Start of Document text

Stand about 10 m from a large flat wall outdoors and clap your hands. You should hear an echo. It'll be pretty close behind the clap (in fact it ought to be about 60 ms behind the clap...) but it's late enough that you can hear it. Now, go closer to the wall, and keep clapping as you go. How close will you be when you can no longer hear a distinct echo? (not one that goes ``echo........echo'' but one that at least appears to have a sound coming from the wall which is separate from the one at your hands...)

It turns out that you'll be about 5 m away. You see, there is this small time window of about 30 ms or so where, if the echo is outside the window, you hear it as a distinct sound all to itself; if the echo is within the window, you hear it as a component of the direct sound.

It also turns out that you have a predisposition to hear the direction of the combined sound as originating near the earlier of the two sounds when they're less than 30 ms apart.

This localization tendancy is called the precedence effect or the Haas effect or the law of the first wavefront [Blauert, 1997].

End of Document text

== Task statement ==
In the passage on clapping and echoes, what three names are given to the tendency to hear combined sound as coming from near the earlier of two sounds? The entries that follow are drawn from a separate source.

Start of Record list

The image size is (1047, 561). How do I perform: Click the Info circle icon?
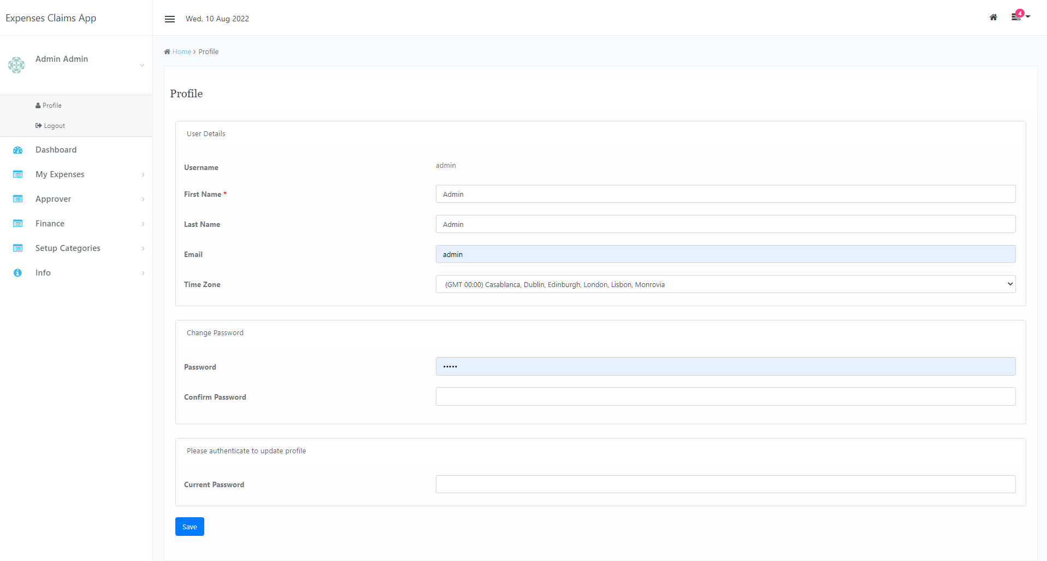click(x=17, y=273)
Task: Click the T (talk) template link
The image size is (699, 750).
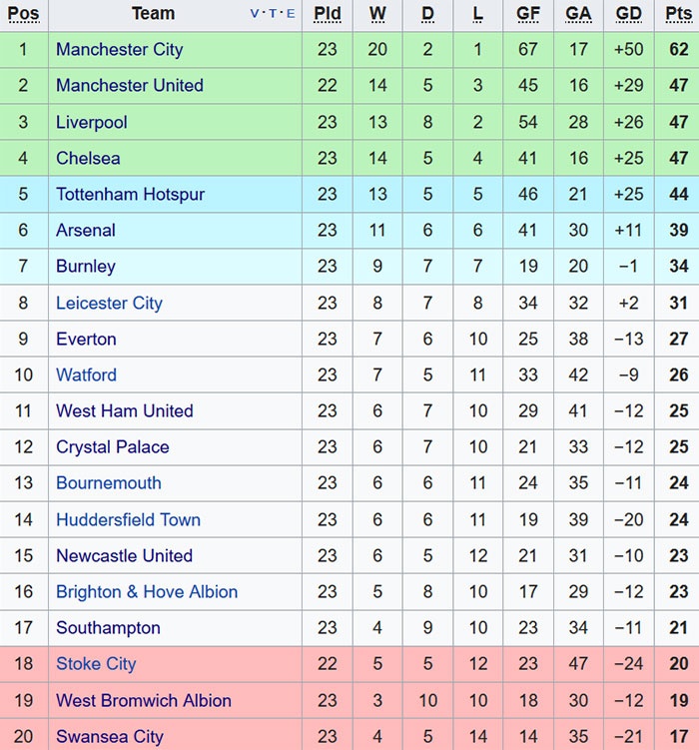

End of Record list
Start of Record list

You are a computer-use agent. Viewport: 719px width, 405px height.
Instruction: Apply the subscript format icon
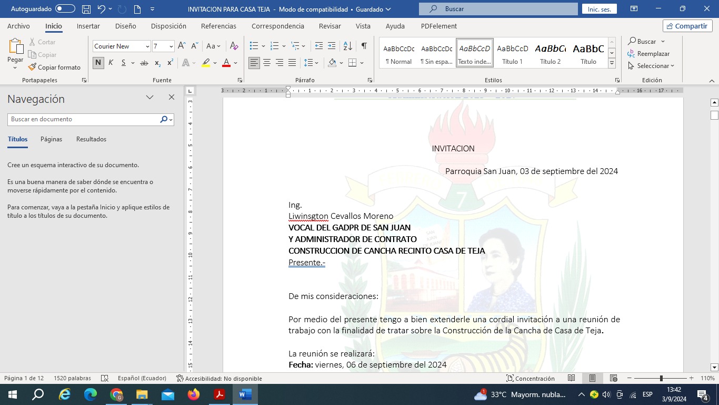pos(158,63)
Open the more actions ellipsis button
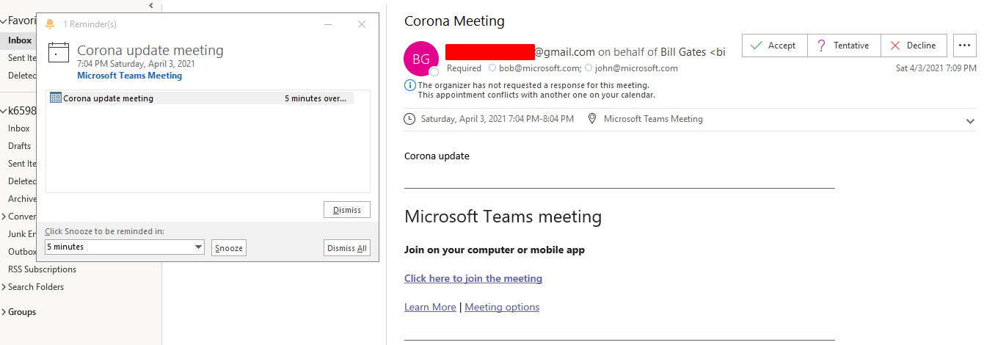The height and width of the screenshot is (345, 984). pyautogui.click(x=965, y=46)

End of Record list

== Exercise response ==
The precedence effect, the Haas effect, and the law of the first wavefront.